Redzic was the owner of Bosna Truck Driving School (Bosna) in St. Louis, Missouri, which trained students to operate commercial vehicles. Students who com *686 pleted their studies at Bosna and wished to obtain a commercial driver license (CDL) were required to be tested at either a state run facility or a private company trained and licensed by the State of Missouri. The required test consisted of a written exam and a three part driving component which included a pre trip inspection, a skills test, and a road test.

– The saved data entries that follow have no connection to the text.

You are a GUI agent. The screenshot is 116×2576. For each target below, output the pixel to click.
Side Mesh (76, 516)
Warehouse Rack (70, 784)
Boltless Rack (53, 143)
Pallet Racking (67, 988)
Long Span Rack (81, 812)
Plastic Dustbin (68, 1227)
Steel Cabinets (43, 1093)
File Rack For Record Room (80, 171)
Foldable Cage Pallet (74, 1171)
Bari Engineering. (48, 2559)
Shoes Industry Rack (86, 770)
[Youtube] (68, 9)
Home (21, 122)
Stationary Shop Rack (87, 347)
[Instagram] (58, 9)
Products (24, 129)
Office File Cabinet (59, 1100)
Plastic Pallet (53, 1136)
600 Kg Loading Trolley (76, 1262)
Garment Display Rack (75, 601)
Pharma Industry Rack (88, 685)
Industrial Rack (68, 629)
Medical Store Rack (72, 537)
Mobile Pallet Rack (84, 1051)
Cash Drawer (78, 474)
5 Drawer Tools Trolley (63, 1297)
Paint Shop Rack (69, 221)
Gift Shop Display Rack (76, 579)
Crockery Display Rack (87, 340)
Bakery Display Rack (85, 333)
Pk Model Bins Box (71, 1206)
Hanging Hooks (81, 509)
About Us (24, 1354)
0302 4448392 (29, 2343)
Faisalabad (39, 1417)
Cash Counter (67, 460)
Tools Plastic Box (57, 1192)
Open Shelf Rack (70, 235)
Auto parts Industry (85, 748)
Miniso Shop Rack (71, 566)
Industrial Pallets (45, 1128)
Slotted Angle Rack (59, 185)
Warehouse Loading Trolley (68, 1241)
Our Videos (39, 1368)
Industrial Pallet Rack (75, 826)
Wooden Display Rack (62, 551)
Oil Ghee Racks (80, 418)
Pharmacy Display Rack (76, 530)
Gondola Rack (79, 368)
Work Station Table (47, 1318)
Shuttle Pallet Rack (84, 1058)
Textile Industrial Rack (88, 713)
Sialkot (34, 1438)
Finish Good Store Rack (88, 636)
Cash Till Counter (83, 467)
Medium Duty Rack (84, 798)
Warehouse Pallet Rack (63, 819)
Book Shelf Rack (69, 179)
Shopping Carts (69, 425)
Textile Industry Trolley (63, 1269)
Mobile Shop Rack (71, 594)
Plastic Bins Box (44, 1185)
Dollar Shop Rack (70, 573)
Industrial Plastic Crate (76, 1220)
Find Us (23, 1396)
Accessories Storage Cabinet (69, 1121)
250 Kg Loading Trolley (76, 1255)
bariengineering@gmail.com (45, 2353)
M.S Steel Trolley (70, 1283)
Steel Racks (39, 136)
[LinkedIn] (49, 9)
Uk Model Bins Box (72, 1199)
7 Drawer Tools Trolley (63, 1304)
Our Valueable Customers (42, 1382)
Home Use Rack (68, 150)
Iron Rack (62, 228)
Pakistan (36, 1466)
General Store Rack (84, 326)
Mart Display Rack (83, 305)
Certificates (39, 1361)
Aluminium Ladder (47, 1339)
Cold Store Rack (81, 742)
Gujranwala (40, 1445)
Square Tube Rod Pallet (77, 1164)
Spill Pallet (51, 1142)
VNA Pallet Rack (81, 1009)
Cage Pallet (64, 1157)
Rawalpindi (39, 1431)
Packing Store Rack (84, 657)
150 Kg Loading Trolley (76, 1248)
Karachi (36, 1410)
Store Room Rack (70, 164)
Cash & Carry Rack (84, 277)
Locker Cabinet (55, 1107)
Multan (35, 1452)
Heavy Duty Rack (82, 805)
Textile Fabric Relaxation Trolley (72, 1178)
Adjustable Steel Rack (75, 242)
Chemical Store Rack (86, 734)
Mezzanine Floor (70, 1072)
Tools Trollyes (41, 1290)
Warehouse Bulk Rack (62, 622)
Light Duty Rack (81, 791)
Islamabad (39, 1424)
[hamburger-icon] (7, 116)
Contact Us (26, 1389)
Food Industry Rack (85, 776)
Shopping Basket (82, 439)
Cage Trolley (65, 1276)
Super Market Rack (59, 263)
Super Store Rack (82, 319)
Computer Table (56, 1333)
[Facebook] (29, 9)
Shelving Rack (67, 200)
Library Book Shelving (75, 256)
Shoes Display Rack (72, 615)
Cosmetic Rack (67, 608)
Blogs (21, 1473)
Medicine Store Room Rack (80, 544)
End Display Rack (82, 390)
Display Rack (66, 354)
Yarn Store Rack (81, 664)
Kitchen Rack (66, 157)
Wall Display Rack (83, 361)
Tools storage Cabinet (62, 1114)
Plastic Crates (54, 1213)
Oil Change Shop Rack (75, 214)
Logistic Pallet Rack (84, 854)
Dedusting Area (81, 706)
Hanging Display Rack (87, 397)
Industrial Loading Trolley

Commercial Drivers Training Academy (CDTA) was a licensed third party tester located in Sikeston, Missouri. Redzic’s co-defendant, Troy Parr, oversaw testing at CDTA. 2 In order to generate more business and process more CDL applicants, Parr developed a system of “short testing” in which CDTA would omit entire portions of the driving exam or administer it in only a fraction of the time necessary for a proper evaluation. These short tests did not meet the minimum requirements set by the state for CDL testing. Parr regularly gave short tests to Redzic’s students and submitted paperwork to the state falsely indicating that the students had successfully met the full requirements for their CDLs. On one occasion Redzic asked Parr to submit paperwork for two students who never even appeared at CDTA, and Parr agreed to do so. A government wiretap also recorded Redzic promising the husband of a potential customer that he could “guarantee” his wife would pass the driving test despite her inability to operate properly a manual transmission.

CDTA charged $150 per student for each test, but Parr testified that Redzic included with his payments to CDTA between $50 to $200 in extra cash on a dozen or more occasions. Parr kept a portion of these overpayments and split the remainder with other CDTA examiners. Redzic also gave Parr two other cash payments of $600 and $2,500. Parr testified that he never requested any of these extra payments although he had been assisting Redzic in his attempt to obtain state certification for Bosna. Such a certification would qualify the school’s students for state grant money and could produce another $1 million in business, according to Redzic’s estimate. Parr said that he had been willing to consult without payment in exchange for future employment at Redzic’s expanded school. He also testified that Redzic had offered him employment to be compensated at some 150 percent of his CDTA salary, a free apartment, bonuses, and free vacations. At Redzic’s request Parr rejected a bribe from one of Bosna’s competitors and reported the bribery attempt to state authorities. The next day Redzic personally delivered another $2,500 cash payment.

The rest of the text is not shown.